Progressive trust is the principle that AI agents should earn increasing autonomy through demonstrated compliance with institutional constraints, rather than being granted full autonomy immediately or restricted permanently.
The four trust levels are: - **Shadow**: The agent observes but takes no autonomous action. All outputs go to a review queue. - **Preview**: The agent suggests actions but requires human approval before execution. - **Active**: The agent acts within established constraints autonomously, escalating when it encounters a boundary. - **Autonomous**: The agent has full delegation for approved decision classes, operating independently within broad constraints.
Trust levels can be adjusted per agent, per domain, or per action type. An agent might be Autonomous for code formatting but Shadow for external communications. Trust can also be temporarily reduced (e.g., during audit periods or after incidents).

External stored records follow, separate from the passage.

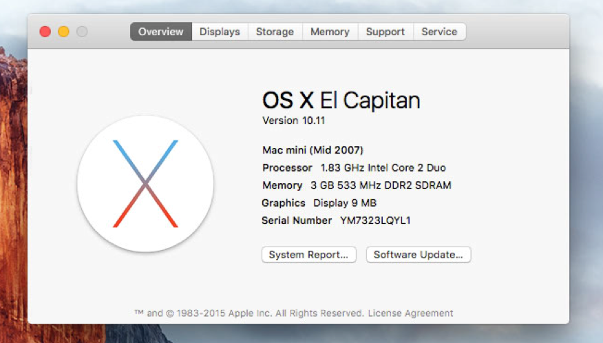This screenshot has height=343, width=603.
Task: Click the greyed-out zoom window button
Action: pyautogui.click(x=82, y=32)
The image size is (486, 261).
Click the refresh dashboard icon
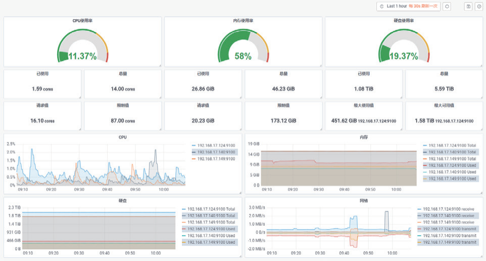tap(447, 6)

This framework maps directly to how organisations manage human employees: new hires have limited authority, which increases as they demonstrate competence and reliability. Progressive trust applies the same logic to AI agents, with the advantage that compliance is structurally verified rather than subjectively assessed.
How Constellation handles this
Constellation implements progressive trust through the governance gate. Each agent has a trust level that determines which actions require approval, which proceed autonomously, and which are blocked entirely.
Frequently Asked Questions
How does an AI agent move from Shadow to Autonomous?
Trust level changes are explicit governance decisions — they require a human to evaluate the agent's track record and deliberately increase or decrease trust. This is recorded as a governance trace with the reason for the change.